About this task:
Look through the material below and count the lines with the string "card". Report only the count.

*** Opening of Supplied material ***

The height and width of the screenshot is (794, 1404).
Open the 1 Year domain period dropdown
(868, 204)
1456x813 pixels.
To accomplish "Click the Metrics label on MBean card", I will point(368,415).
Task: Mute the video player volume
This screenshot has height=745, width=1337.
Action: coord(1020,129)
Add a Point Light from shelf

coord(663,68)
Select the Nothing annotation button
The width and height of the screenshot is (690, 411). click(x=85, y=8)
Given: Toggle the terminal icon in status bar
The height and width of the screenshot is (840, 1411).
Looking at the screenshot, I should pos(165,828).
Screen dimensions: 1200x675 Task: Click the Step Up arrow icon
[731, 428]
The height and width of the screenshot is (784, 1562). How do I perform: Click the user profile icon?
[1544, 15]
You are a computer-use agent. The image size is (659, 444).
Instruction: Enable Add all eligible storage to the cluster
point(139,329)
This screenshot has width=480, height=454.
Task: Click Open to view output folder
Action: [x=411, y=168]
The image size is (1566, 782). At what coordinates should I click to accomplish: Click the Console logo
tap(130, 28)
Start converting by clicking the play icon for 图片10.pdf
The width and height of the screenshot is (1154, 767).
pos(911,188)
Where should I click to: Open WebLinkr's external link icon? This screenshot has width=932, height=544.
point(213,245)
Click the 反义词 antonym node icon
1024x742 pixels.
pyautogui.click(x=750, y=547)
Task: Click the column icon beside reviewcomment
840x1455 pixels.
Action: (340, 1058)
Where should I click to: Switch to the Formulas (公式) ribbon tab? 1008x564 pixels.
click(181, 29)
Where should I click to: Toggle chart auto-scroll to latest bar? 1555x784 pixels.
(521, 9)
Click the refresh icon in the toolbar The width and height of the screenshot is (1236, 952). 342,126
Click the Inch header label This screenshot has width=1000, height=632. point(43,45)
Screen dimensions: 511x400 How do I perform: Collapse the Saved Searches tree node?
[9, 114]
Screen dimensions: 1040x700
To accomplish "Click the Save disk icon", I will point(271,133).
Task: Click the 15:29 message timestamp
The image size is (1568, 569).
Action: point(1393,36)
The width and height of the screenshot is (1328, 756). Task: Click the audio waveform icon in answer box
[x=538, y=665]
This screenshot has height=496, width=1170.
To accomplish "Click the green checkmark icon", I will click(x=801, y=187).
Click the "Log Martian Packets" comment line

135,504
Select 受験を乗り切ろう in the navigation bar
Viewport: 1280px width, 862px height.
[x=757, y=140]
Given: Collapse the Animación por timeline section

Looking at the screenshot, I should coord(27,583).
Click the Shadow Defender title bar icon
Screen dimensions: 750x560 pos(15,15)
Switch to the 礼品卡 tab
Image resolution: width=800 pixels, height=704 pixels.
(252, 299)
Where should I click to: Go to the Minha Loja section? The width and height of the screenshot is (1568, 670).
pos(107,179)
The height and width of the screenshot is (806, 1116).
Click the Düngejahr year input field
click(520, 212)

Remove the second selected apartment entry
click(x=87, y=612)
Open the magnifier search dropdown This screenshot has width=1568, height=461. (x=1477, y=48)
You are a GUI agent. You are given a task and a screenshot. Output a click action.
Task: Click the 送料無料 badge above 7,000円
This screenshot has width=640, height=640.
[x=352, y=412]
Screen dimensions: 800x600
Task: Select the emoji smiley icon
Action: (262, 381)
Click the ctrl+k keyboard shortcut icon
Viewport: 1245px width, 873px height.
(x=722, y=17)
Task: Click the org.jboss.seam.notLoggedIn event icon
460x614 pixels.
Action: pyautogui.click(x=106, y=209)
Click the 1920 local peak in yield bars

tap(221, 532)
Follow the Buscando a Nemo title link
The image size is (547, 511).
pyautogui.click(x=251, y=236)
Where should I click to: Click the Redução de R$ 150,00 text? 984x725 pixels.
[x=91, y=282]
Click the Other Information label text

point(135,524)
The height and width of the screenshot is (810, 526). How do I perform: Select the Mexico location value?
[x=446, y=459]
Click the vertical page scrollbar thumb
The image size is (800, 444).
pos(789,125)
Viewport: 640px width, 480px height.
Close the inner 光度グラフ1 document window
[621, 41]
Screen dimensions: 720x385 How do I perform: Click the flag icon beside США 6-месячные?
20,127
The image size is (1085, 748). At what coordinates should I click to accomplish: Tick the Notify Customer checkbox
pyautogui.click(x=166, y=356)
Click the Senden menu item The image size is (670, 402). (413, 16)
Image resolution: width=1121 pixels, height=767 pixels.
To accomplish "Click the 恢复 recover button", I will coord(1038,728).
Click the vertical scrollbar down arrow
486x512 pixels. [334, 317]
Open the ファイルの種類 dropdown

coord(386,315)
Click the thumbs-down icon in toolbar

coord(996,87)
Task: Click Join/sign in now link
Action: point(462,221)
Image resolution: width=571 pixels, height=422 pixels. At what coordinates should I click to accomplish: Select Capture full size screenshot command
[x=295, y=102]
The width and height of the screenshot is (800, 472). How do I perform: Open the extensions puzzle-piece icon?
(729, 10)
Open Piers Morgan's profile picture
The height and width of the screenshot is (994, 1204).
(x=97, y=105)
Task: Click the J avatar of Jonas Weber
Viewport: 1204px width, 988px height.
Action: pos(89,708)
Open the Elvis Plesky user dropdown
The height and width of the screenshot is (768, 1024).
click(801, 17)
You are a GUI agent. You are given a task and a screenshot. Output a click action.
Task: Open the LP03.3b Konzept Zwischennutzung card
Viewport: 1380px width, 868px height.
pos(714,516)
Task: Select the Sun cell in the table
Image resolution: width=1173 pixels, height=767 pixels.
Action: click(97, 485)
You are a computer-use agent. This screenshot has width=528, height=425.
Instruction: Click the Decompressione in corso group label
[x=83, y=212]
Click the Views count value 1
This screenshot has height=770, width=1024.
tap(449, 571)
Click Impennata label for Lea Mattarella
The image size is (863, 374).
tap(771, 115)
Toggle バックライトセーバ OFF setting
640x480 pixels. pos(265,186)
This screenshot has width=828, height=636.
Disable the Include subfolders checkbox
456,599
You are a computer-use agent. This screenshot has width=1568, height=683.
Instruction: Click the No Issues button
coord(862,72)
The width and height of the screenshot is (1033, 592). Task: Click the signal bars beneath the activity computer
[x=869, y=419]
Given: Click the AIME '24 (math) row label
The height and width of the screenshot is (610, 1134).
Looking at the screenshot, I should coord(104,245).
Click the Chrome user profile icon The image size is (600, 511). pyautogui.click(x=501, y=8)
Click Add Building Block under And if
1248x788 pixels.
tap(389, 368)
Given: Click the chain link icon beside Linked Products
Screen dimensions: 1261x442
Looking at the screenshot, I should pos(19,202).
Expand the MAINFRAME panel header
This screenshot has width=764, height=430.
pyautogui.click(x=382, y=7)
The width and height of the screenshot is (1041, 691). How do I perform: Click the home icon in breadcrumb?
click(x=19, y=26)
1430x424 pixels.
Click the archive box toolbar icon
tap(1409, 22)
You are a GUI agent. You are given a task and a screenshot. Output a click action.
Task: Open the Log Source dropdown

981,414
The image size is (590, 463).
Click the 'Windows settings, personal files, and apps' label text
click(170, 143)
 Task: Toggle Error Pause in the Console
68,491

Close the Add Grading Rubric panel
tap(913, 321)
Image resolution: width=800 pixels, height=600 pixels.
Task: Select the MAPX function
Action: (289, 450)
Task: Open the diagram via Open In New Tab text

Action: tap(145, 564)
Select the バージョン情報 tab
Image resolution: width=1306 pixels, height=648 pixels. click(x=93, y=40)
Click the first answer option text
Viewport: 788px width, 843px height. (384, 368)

*** Close of Supplied material ***

Exercise solution:
2